This document is for non-janitor monks who are curious about what this shadowy cabal known as janitors actually do. If you are a janitor yourself, please read Janitors' Guidelines and Janitor Powers for instructions on how to do your job.
The janitors (who are also, in some docs, called "editors") can:
Janitors can (and generally do) keep a watchful eye on the site, taking note of problematic situations as they arise and taking necessary action on a preemptive basis. However, the self-moderating nature of PerlMonks works because everyone is vigilant. If you find a node needing some clean-up, you should "consider" it for action. (Note: you need to be at least a Friar to do this. If you are not, just discuss the problem node publicly in the Chatterbox.)
One of the main thing Janitors are entrusted to do is ensure that node titles are meaningful and useful for the site. (See How do I compose an effective node title?) "In a very real and legally binding sense," node titles have a dual ownership between the node author and the site janitors, unlike node content.
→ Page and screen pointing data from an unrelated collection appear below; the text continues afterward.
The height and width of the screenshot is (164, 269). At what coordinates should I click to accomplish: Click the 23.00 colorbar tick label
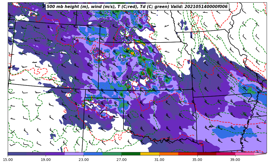tap(84, 160)
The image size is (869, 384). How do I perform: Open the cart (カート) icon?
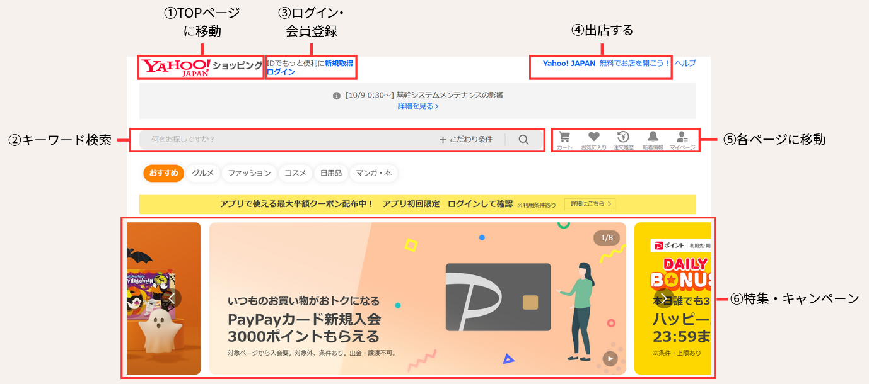pos(564,140)

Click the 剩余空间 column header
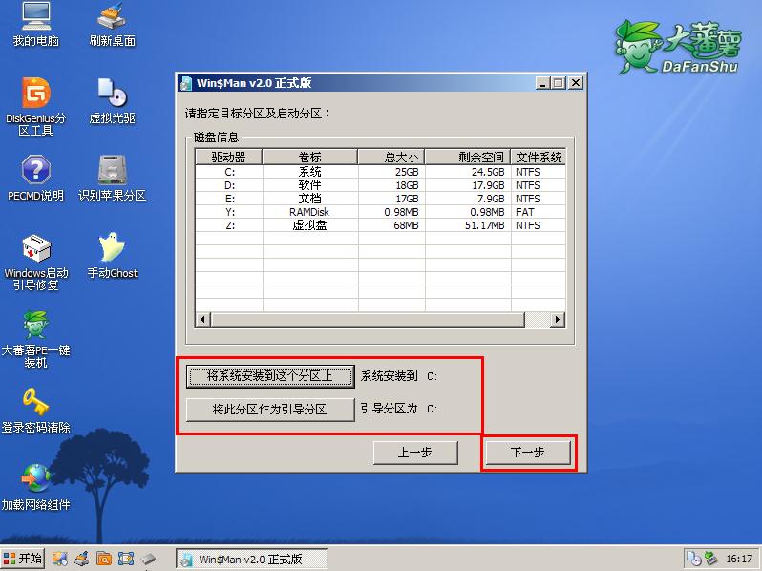467,157
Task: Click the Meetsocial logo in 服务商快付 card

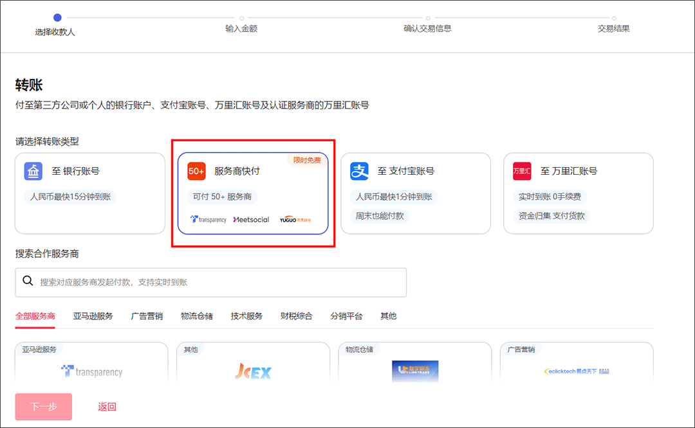Action: tap(251, 220)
A poorly written title can greatly hinder site navigation. For example, one-word titles tend to be a problem, since they can look like keywords and usernames; and misspellings grossly impair searchability. Janitors are authorized to fix any such problems as they see fit, while respecting, to the extent possible, the intentions of the author.
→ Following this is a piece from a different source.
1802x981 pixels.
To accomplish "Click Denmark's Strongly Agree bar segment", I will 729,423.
Janitors can edit the actual content of a node, but in general, they will only use this power to clean up formatting problems that cause the node to fail to render usefully in most browsers. Modifying otherwise usable markup to make it compliant with some standard (such as HTML 4.01) is not in their charter.
Janitors are specifically directed not to use their power to fix typos, add or delete information, or correct factual errors. In general, you should also not ask them to linkify URLs.
They are licensed to delete email addresses and passwords. When a post contains material of an objectionable nature, such as incendiary troll trash or links to pirated material, the entire post is usually considered for reapage and that process does the job.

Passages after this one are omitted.